• Assignment:
Pictures left aside, return the lines below exactly, from the one with "Image resolution: width=868" to the end, including both ends.

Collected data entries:
BEGIN

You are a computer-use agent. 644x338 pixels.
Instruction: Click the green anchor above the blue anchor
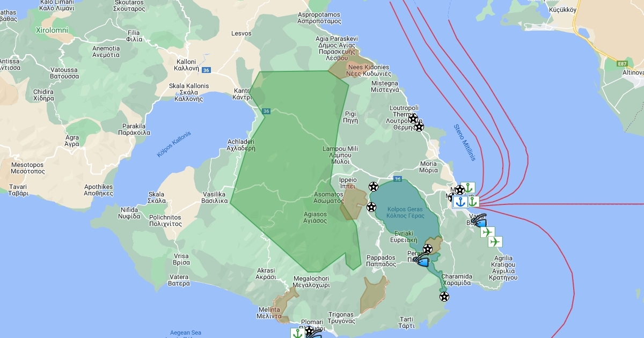click(x=469, y=188)
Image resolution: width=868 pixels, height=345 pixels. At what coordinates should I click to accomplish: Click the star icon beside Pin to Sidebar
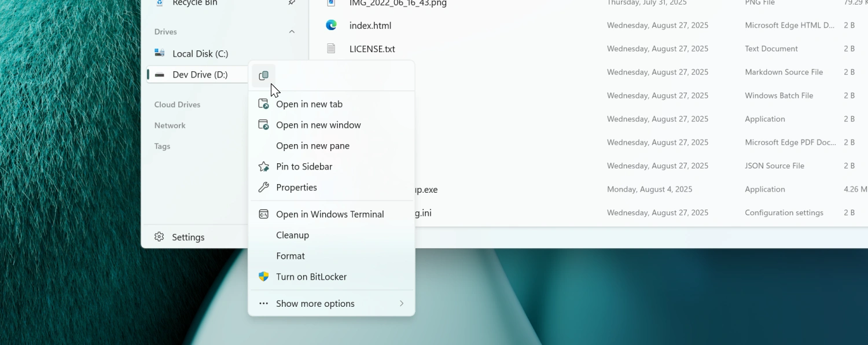[263, 166]
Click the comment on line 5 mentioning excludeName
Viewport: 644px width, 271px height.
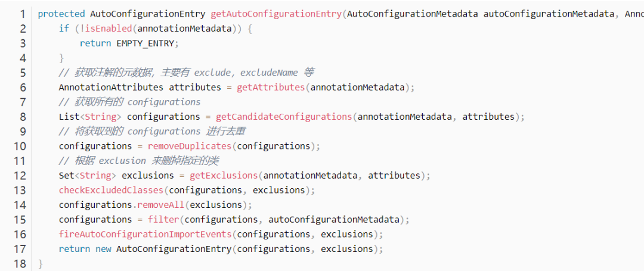point(187,73)
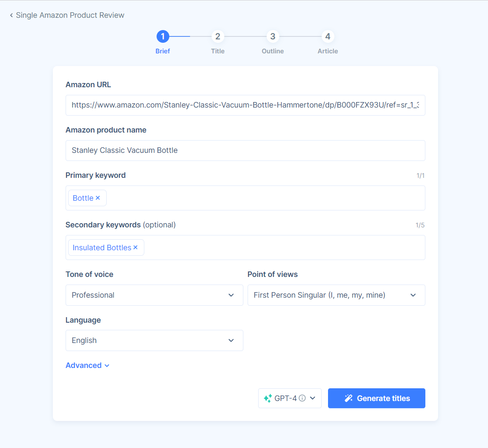
Task: Open the Tone of voice dropdown
Action: [154, 295]
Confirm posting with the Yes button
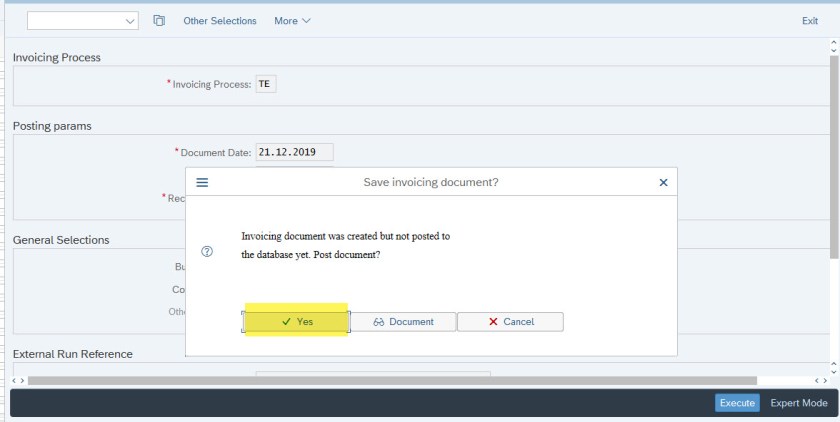The image size is (840, 422). [x=297, y=321]
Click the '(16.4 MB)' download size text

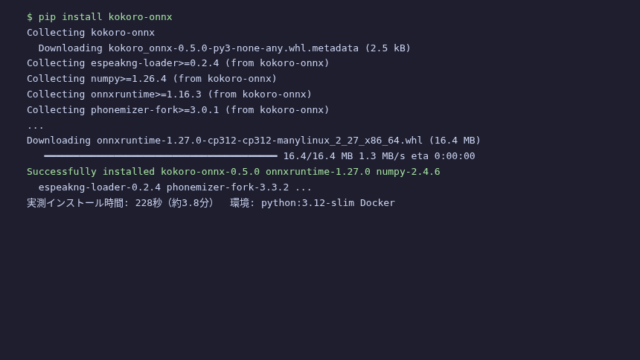click(x=455, y=140)
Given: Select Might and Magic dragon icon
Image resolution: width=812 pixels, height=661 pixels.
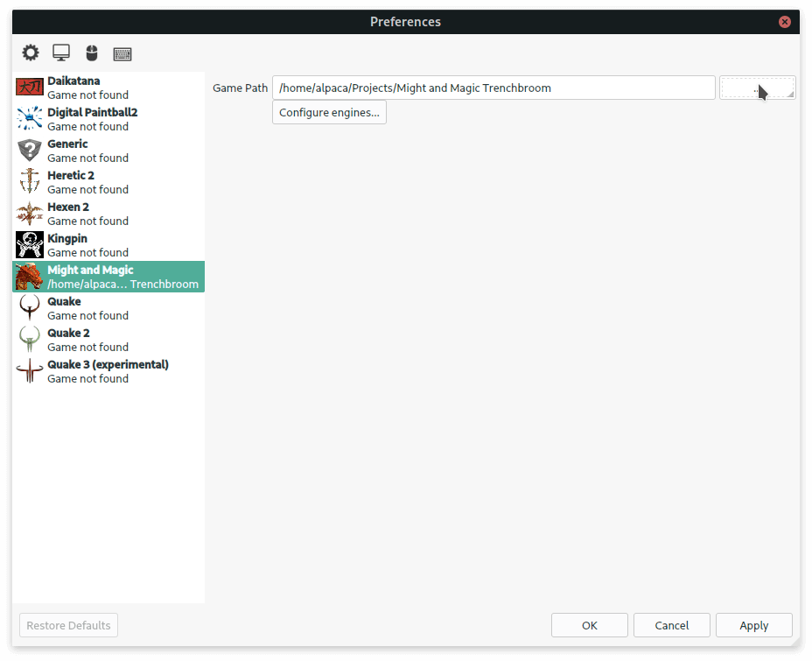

END

• Task result:
Image resolution: width=868 pixels, height=345 pixels. At what coordinates should I click to accomplish: Click the star icon beside Pin to Sidebar
[263, 166]
Click the comment on line 5 mentioning excludeName
Viewport: 644px width, 271px height.
point(187,73)
Task: Open the Tone of voice dropdown
Action: [154, 295]
Confirm posting with the Yes button
The image size is (840, 422). [x=297, y=321]
Click the '(16.4 MB)' download size text

click(x=455, y=140)
Given: Select Might and Magic dragon icon
Image resolution: width=812 pixels, height=661 pixels.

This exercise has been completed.